Fiscal accounts off target

DOMINICAN REPUBLIC - Report 26 Dec 2016 by Pavel Isa and Fabricio Gomez

GDP is likely to close 2016 with a 6.7% increase with respect to 2015. From January thru September, GDP growth reached a remarkable 6.9%. We estimate that in Q4 it will clinch at 6.5%.

Inflation remains very low and the annual rate is likely to close below a third of the lower range of the target. In November, it reached 0.13%. Along the year, growth in monetary aggregates has maintained a sustained path, contributing decisively, together with very low external pressures and also on the exchange rate, to such low inflation rate. Leading instrument in containing both monetary aggregates and exchange rate has been the Open Market Operations of the Central Bank. Higher credit demand reflected in the market by an increase in weighted average lending rate, which in November swelled 51 basis points.

In November, DOP registered a nominal depreciation of 0.26% with respect to USD, very close to that of October. Both rates are near a third of what they were in September (0.73%) but more than twice of that registered on average between April and August (below 0.1% and stable). If the depreciation rate observed in October and November consolidates for the upcoming months this could mean that, after a significant hike in September, nominal depreciation rate is reaching a “new normal” at a level above the one observed in previous months. By the end of the year, exchange rate will end up registering a real depreciation above 3%.

External accounts continue to improve although very moderately in recent months. Between January and October, exports of goods totaled USD 7.33 bn, up 3.2% compared to the same period last year. Imports increased 1.1%, reaching USD 14.54 bn. Thus, trade deficit declined by USD 65.2 million (from USD 7.28 bn 2015 to USD 7.21 bn in 2016). Main factors explaining this were decline in oil prices earlier in the year and increases in gold prices in the international markets.

On Friday, December 9, President Danilo Medina submitted a bill to Congress that amends the Budget Law for 2016. The proposal also seeks to increase total financing above the level considered in the original budget. In this way the government recognizes that the fiscal deficit target for the year will not be met and that it will close even higher than expected. This is in line with what we had projected earlier in the year. The bill proposes to increase financing by more than DOP 11.8 billion (USD 256 million). This means: a) increase financial sources by 7% to reach DOP 185.1 bn (slightly over USD 4.0 bn); and b) increase the deficit from DOP 75.9 billion (USD 1.65 bn) or 2.3% of GDP estimated for 2016, to DOP 87.7 billion (USD 1.9 bn), bringing it to 2.7% of GDP, for a 15.5% increase.

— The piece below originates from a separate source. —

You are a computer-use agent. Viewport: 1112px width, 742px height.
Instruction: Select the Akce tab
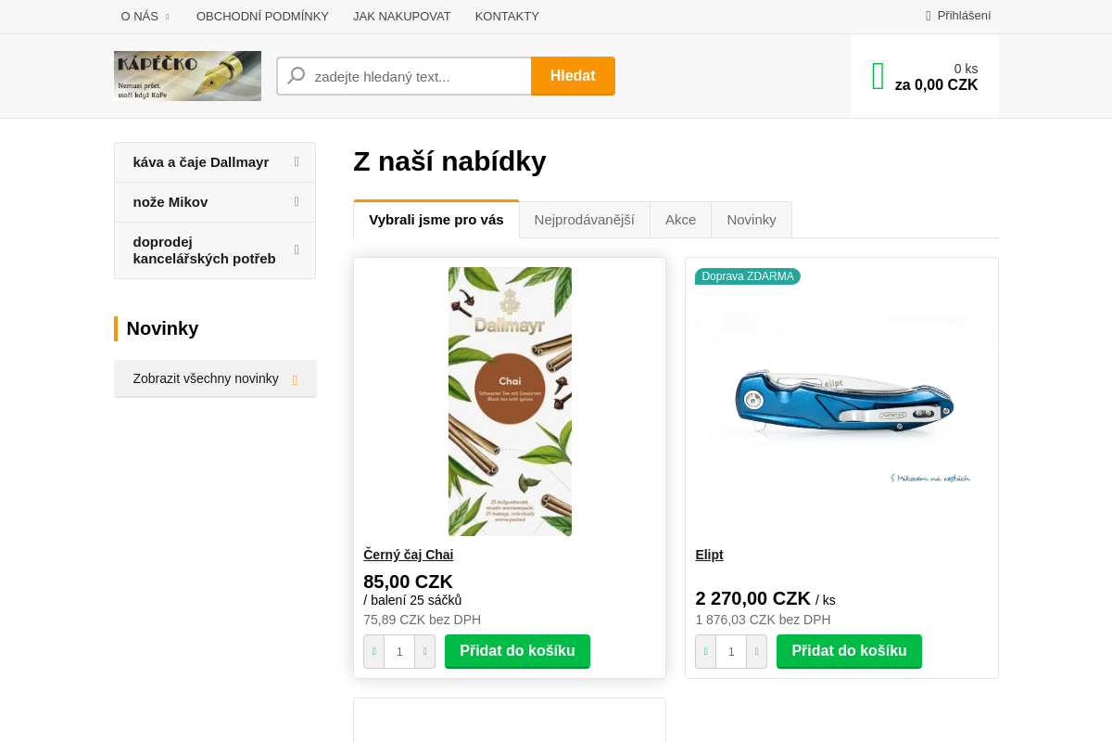tap(681, 220)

Although the proposed increase in deficits and financing are moderate, it raises some concerns. On the one hand, the Medina Administration fails to meet the deficit and financing target, and the aggregate fiscal performance verifies a setback. On the other hand, it does so in a situation where the burden of debt service has reached very high levels.

In the bill, President Medina argued that one of the reasons for the proposal is the fact that tax revenues have been below budget provisions in 2016. However, the available evidence rejects this argument and supports that what motivates the request was really over expending. As we warned earlier, after elections fiscal authorities did not contract expenditure sufficiently as to counteract increase investment right before elections.